Unfortunately, B4C is highly difficult to densification resulting from the strong covalent B-C bonding, almost no plasticity and the great difficulty to grain boundary sliding in the solid state [27, 28]. In the sintered raw material, B2O3 covering the surface of B4C particle also impedes the densification process [28, 29]. Plenty of research has been devoted to the sintering densification of B4C in the past [26, 29-33]. In order to obtain adequate densification and proper porosity, the basically required temperature for preparing B4C and its valuable ceramic skeleton is as high as 2,100 oC [34]. This apparently restricts the promising application of B4C/Al composite materials because of the high cost to prepare porous B4C precursor by conventional sintering [35].

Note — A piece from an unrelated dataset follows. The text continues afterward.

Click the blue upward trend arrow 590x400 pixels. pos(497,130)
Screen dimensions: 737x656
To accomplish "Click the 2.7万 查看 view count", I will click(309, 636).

Microwave sintering method is fundamentally different from its counterparts in which heat is delivered to the sintered samples by thermal radiation
and conduction. In contrast, microwave energy acts directly on the sintered materials by molecular interaction in the microwave electromagnetic field [36-39]. Generally, uniformity is an apparent advantage of microwave sintering, mainly because the thermal energy is directly coupled into the sample rather than transferred from an additional heating source [40, 41]. The overall heating rate in microwave furnace is 50-100 oC/min (according to different applied power). Considering the slow heating rate (about 15 oC/min) during the conventional sintering method, there is a conspicuous shortening in the process time, which leads to proper porosity
. In addition, the sintering temperature is lower than conventional method. Actually, B4C has been successfully densified below 2,000 oC by microwave sintering [42]. However, to the best of our knowledge, porous B4C ceramic prepared by microwave sintering has not been reported in previous literature.
In the present study, a porous B4C ceramic with uniform structure and suitable porosity
was obtained by microwave sintering from commercial raw material. Moreover, the influences of relative density of green body on the porosity and mechanical strength of obtained B4C ceramic have been investigated.

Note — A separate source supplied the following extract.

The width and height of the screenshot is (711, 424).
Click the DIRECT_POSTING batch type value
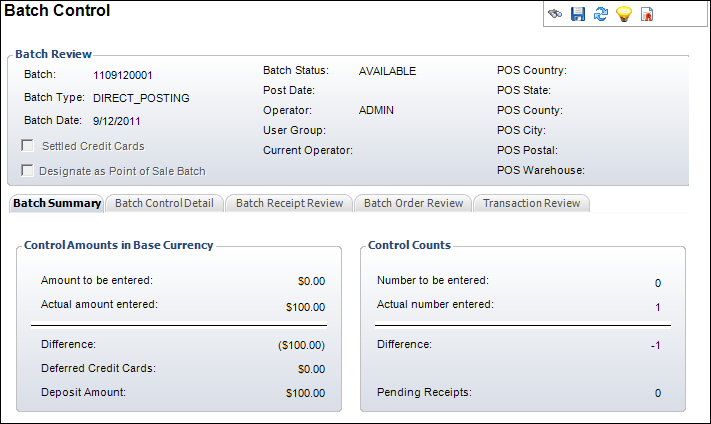point(141,99)
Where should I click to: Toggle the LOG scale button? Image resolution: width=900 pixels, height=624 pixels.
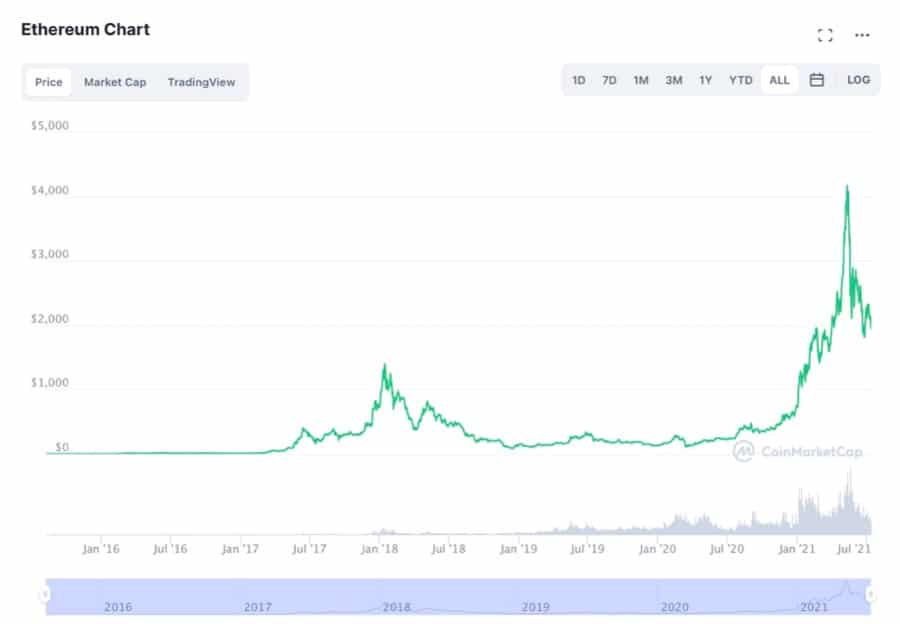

B4C powder (W1.5, Mudanjiang Boron Carbide Company, China) was employed as the starting material. The B4C powder has a B:C ratio of approximately 4, a mean grain size of 1.5 μm, a purity of 97%, an oxygen content of 1.7 wt.% and a carbon content of 1.3 wt.%. Pelleting was conducted by a 200-mesh screen. Green body with a size of φ20 mm × 10 mm were uniaxially pressed using a hydraulic pressure tablets machine (FW-4A, Nanjing NanDa Instrument Plant, China) by different mechanical pressures. Then the compacts were processed by different cold isostatic pressures (GTM-26867, Avure Technologies Incorporated, USA) to give green bodies of varying relative densities.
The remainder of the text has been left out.